### SELECTED PASSAGE
5. Retrieval corruption

The retrieval index serves poisoned, stale, or mis-chunked content, or its hybrid-retrieval balance is off and quality drops. Source poisoning — a document added to the corpus that contains instructions the model then follows — is a specific sub-case from OWASP LLM08.⁴

Detection: citation-accuracy eval drop, content-safety evals on retrieved passages, cost anomaly (longer contexts). Containment: revert to prior corpus snapshot. Remediation: corpus audit, source-authorization tightening, re-embed and re-index.

The runbook structure

A production runbook for an AI service includes, per incident class: detection signal, first-response action, decision rights (who can take the feature offline), communication template, rollback command, and escalation tree. The architect does not own the runbook day-to-day but owns its shape and participates in periodic reviews.

The OpenAI 20 March 2023 Redis bug post-incident report is the canonical public example of an AI incident post-mortem.⁵ Microsoft and Google status pages include AI-service incidents; reading several builds intuition for the real cadence and character of AI incidents.⁶

Kill-switch architecture

Every AI system needs a kill-switch — a single control that immediately takes the feature offline or downgrades it to a safe fallback. For agentic systems the kill-switch is mandatory and its design is treated in depth in the AITE-ATS credential and the Core Stream article EATL-Level-4/M9.3-Art02.

The architect specifies: what the switch does (refuse requests, fall back to non-AI response, mask part of the feature), who can trigger it (SRE on-call, security team, product leader), how long it can be held (typically a bounded window requiring re-authorisation), and how its state is surfaced to users (explicit error message, graceful degradation).

Error-budget policy

Classical SRE error-budget policy: when the budget is exhausted, halt non-urgent releases until it recovers. For AI, the policy extends across more SLIs — burning the eval-score budget freezes prompt and model changes; burning the cost budget triggers a cost audit and possibly a routing change; burning the availability budget triggers the classical response.

The architect writes the error-budget policy once and publishes it; the platform team enforces it. A well-written policy dissolves most of the usual friction between product and reliability because it replaces case-by-case arguments with rules.

### LIST OF TASKS
**1.** According to the AI incident-response passage, what does a production runbook for an AI service include for each incident class? List every item.
**2.** Under the AI incident-response passage's error-budget policy, what is frozen when the eval-score budget is burned?
**3.** Reproduce the part of the AI incident-response passage that opens with the words containing "The architect specifies: what" and closes with "the classical response.".

### DATA
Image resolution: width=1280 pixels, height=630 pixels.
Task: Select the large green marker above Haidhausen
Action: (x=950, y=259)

...

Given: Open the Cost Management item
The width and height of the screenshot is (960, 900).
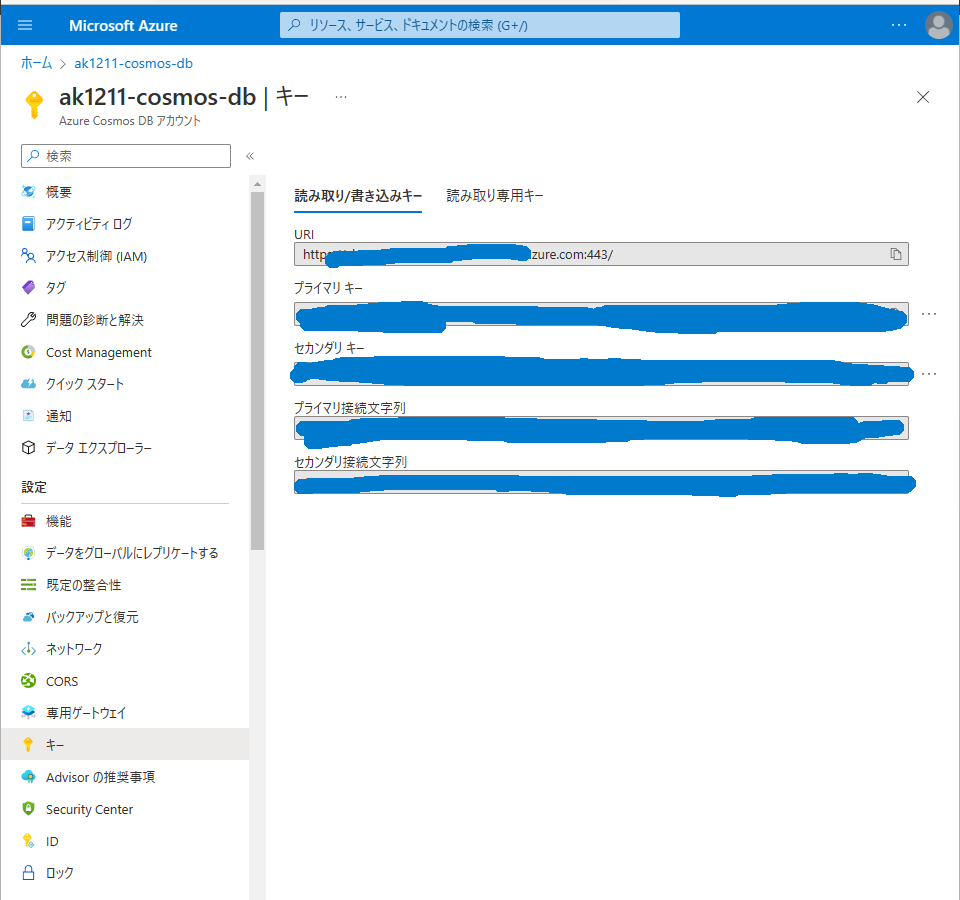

### TASK RESPONSES
**1.**
- Detection signal
- First-response action
- Decision rights (who can take the feature offline)
- Communication template
- Rollback command
- Escalation tree

**2.** Prompt and model changes are frozen.

**3.**
The architect specifies: what the switch does (refuse requests, fall back to non-AI response, mask part of the feature), who can trigger it (SRE on-call, security team, product leader), how long it can be held (typically a bounded window requiring re-authorisation), and how its state is surfaced to users (explicit error message, graceful degradation).

Error-budget policy

Classical SRE error-budget policy: when the budget is exhausted, halt non-urgent releases until it recovers. For AI, the policy extends across more SLIs — burning the eval-score budget freezes prompt and model changes; burning the cost budget triggers a cost audit and possibly a routing change; burning the availability budget triggers the classical response.